All good estate plans have three key elements: a will, power of attorney and an advance healthcare directive. Each serves a different purpose. Some estate plans also include trusts, but every situation is different. Your estate planning attorney will be able to create the right estate plan for you.

A Will. The will, also known as the last will and testament, is the foundation of all estate plans. It directs your assets to be distributed as you wish. Without an estate plan, the court decides who will receive your assets. That’s the biggest mistake you can make. It’s called dying intestate. Your heirs will be burdened with additional court costs, delays and the stress of not knowing what you might have wanted.

However, financial accounts and property aren’t the only valuable thing protected by your will. If you have a minor child or children, the will is used to name a guardian who will take care of them. It also names a conservator who will manage the child’s financial assets, until they are of legal age. The guardian and conservator may be the same person, or they might be two different people. If you opt to split the roles, be sure the two people work well together.

Power of Attorney.
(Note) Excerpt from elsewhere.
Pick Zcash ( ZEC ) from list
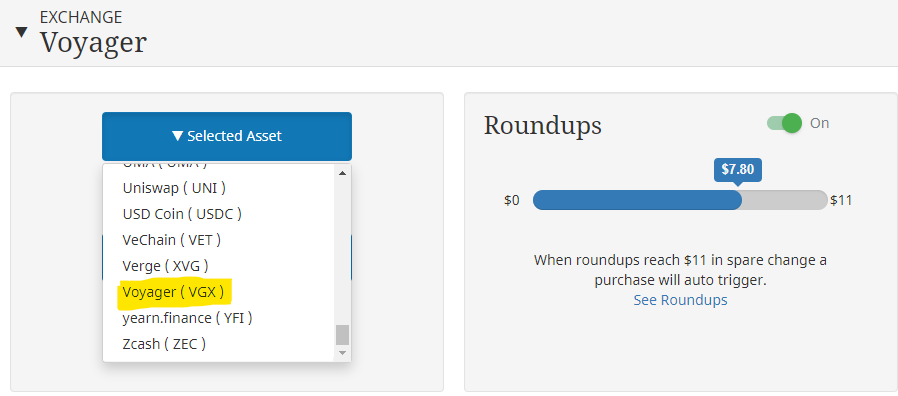This screenshot has height=396, width=898. click(x=164, y=344)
A power of attorney, or POA, is used to give another person legal authority to take care of financial and legal matters, while you are still living. If you are incapacitated, a POA gives someone else the ability to pay bills and manage your affairs. A medical POA gives another person the ability to make healthcare decisions on your behalf. The POA is completely customizable: you can use it to give someone else broad powers to do everything, or narrow powers so they are in charge of only one bank account, for instance. It is very important to have a detailed discussion with the person before you name them. It’s a big responsibility and you want to be certain they are comfortable carrying out all of the tasks.

The Advance Healthcare Directive. This document lays out in detail what you want to happen to you if you are not able to make decisions because of severe illness or injury. If you don’t want to be resuscitated after a heart attack, for instance, you would state that in your advance care directive. It includes a list of treatments you do and do not want. Your family will be able to use it as a guide to help them make difficult decisions regarding sustaining your life, managing pain and providing end-of-life care.

Trusts in Estate Planning. The three elements above form the base of an estate plan, but there are other tools used to achieve your goals. Depending on your circumstances, you will want to incorporate trusts, useful tools for transferring assets of all types. For example, when assets are placed in an irrevocable trust, they are no longer part of your estate, thereby minimizing your estate tax liability. Trusts are also used when parents wish to exert control over how and when money is distributed to children. If the parents should both die, a trust can prevent an entire inheritance coming into the hands of an 18-year-old who is legally old enough to inherit property, but likely not ready for the responsibility.

Trusts also transfer assets outside of the probate process, so they protect the family’s privacy. No one outside of the trustees know how much money is in the trust and how the money is being distributed. Trusts are not just for the very wealthy. They can help you protect assets from creditors, ex-spouses and litigious family members.

Reference: Bankrate.com (July 23, 2021) “Estate planning checklist: 3 key steps to making a successful plan”

Preparing for an Estate Planning Meeting

Preparing to meet with an estate planning attorney for the first time is an opportunity to get organized and think about your wishes for the future. If you meet with your accountant every year to prepare tax returns, this may be a familiar process. It’s a chance to step away from day-to-day activities and focus on your life, as described in a recent article “Preparing for an Estate Planning Consultation: 10 Items to Consider Before Meeting Your Attorney” from The National Law Journal.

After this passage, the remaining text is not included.